West Suffolk NHS Foundation Trust was not directly affected by the cyber-attack, but in its May board meeting the repercussions were apparent with the approval for a new firewall. The board paper stated it will “help protect the trust against the type of cyber-attack suffered in May”.

A trust spokeswoman said she was unable to confirm the cost of this, due to commercial confidentiality.

One of the biggest teaching trusts in the country, The Leeds Teaching Hospitals NHS Trust had stated in its May board papers that “in the light of the cyber-attack in mid May, we cannot be over vigilant in this area”.

“It is important that we ask NHS England and NHS Improvement to share learnings from incidents in other trusts quickly.”

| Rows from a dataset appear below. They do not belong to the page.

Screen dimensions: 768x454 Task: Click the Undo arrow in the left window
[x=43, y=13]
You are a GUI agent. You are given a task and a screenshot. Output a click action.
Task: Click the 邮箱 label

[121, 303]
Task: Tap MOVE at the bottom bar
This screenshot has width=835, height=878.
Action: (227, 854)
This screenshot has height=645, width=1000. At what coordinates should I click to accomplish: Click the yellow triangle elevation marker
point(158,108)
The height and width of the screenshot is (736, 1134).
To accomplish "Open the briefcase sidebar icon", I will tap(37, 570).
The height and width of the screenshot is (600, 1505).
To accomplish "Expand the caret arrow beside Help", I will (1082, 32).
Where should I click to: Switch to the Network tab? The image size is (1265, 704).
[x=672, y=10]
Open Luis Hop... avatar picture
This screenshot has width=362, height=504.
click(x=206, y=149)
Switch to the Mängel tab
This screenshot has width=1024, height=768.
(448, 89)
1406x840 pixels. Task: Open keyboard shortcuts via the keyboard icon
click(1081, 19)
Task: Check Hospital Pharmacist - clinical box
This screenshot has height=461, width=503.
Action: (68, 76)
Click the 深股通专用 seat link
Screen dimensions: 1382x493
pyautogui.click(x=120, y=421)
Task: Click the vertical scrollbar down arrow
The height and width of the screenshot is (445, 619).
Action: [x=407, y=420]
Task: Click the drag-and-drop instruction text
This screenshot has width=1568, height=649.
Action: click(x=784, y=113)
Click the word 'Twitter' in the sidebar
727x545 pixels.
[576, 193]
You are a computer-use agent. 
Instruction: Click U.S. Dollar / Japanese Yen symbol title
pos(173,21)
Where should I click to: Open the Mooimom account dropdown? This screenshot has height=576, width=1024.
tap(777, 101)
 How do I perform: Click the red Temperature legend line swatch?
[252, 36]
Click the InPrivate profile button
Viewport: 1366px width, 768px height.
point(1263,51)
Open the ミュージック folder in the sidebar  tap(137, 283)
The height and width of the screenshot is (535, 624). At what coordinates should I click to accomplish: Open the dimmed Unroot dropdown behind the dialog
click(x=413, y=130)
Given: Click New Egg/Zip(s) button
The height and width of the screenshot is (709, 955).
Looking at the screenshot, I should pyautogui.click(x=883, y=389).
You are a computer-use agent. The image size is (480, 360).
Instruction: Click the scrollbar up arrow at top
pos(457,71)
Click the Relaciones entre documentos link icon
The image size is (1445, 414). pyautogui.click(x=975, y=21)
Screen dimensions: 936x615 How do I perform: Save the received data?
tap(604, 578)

Leeds Teaching was already reviewing its cyber security prior to the 12 May attack. Digital Health News reported in April that a fake phishing email sent out to all staff fooled 400 NHS employees into replying with confidential information.

In the May papers, it said the review suggests the trust has “reasonable protection” but is “prone to human frailties in responding to suspicious emails”.

National Cyber Security Centre’s role in the ransomware attack

The attack also saw the National Cyber Security Centre (NCSC) play a role in the response. The centre became operational in October last year.

Ciaran Martin, its chief executive, told a cyber security conference on Thursday that during the incident the NCSC’s website saw 200,000 unique page views for general ransomware advice.

The NCSC’s cyber information sharing partnership (CiSP) portal received more than double the average weekly visit.